How to Network When You Have No Network
This semester, I dove deep into the recruiting process for an internship opportunity in venture capital and/or growth equity. And let me tell you, it was not easy.
While I had gained some “street cred” from interning at Revolution, it was still difficult to find the contact information for people at venture capital firms, email them, follow up with them, and talk with them. Venture capital is notorious for being a difficult industry to break into. While it’s always nice to network face-to-face through career fairs and recruiting events, that’s not always possible for everyone. For example, while I met with representatives from major banks and consulting firms at Georgetown, I struggled to find ways to tap into companies in the Silicon Valley area.
I soon discovered that online networking was just as powerful. While it’s harder for people to ignore you face-to-face, there are definitely ways to connect and form just as meaningful relationships via phone and Skype. The problem is getting connected with them in the first place.
However, to find their contact information, I utilized LinkedIn and Hunter — two resources paramount to any dream job search, especially at companies where there are not always job postings. And if you think that most jobs are advertised to the general public (which I used to think as well), then think again.

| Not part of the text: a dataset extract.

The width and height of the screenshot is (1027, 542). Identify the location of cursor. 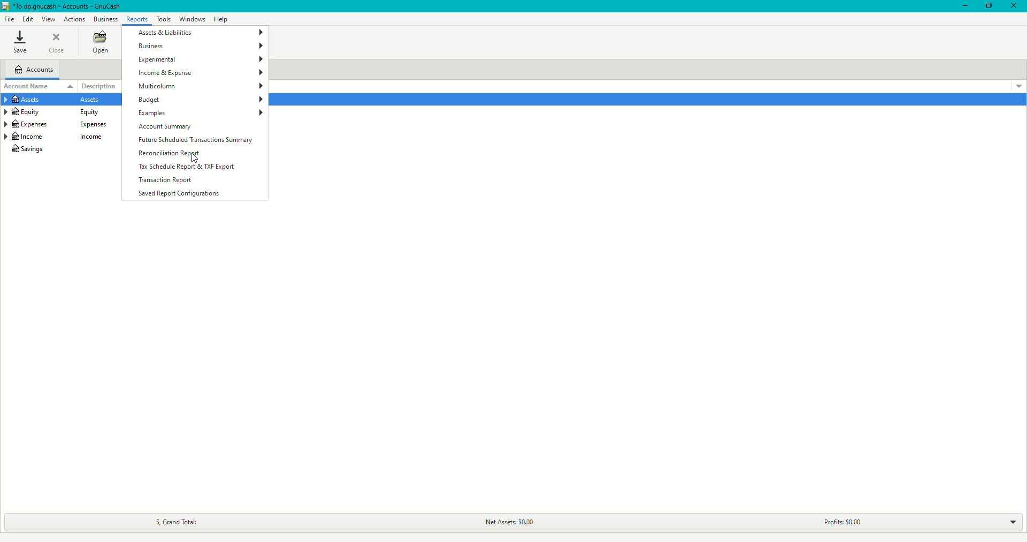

Experts agree that only about 30 percent of job openings are posted to the general public.
First, I made a list of all venture capital firms and accelerators that I would be interested in interning for the summer. After doing this, I created a database of these companies, and then searched each of these companies on LinkedIn to find out who worked there. After writing down the names of 10 employees at each company, I took to Hunter to find their contact information. Typically, companies have a standardized format for their emails. For example, many startups have the format of firstname.lastname@example.org or email@example.com.
After this, I emailed each contact that I found with the following message. In these emails, my entry-way to a conversation about career opportunities was my book that you’re reading about.
Here is what a sample email looked like.
Hi (INSERT NAME HERE),
I hope that you had a nice weekend! My name is Alex Heintze, and I’m a Junior at Georgetown University studying Management, Leadership, & Innovation and a former intern at Revolution LLC.
This year, I’m working with a publishing company to write a book on how the entrepreneurship and venture capital ecosystems are changing in the 21st century in response to Generation Z. With Generation Z about to enter the working world, I’d love to interview you for my book, as I saw a recent tweet you mentioned about this. If you are at all interested, I’d be happy to send you over more information about the book and how the interview would look. I look forward to hearing back!
Thank you in advance for your time and consideration.
All the best,
If you didn’t notice, the topic of my book changed. But you get the picture.
After sending the emails, I nervously waited for responses, and I didn’t get very many. Nevertheless, I followed up every 48 hours about three times, and suddenly, I began getting responses from employees at my dream companies, such as Y Combinator, Sequoia Capital, Lightspeed Venture Partners, and Greylock Partners.
Then I went on to set up phone calls with some of the people who had responded, and the hard part began. Finding a time to meet with many of these professionals was a challenge, but once I found a time, I pounced on it. Sometimes, this meant having to miss a class just to make a time work. However, it was totally worth it.
In each phone call, I started by talking to the person about my book, and I ended each conversation asking for their own advice for my professional aspirations. Many of their pieces of advice serve as the crux of this book. But most importantly, I gained key connections in this highly competitive field.
Even though my book idea was far from polished, I had a perspective worth sharing, and professionals in my field were willing to listen. As a result, I got a wealth of knowledge and advice from the people who know the industry best.
So put yourself out there! Who knows which one of your role models will take the time to respond.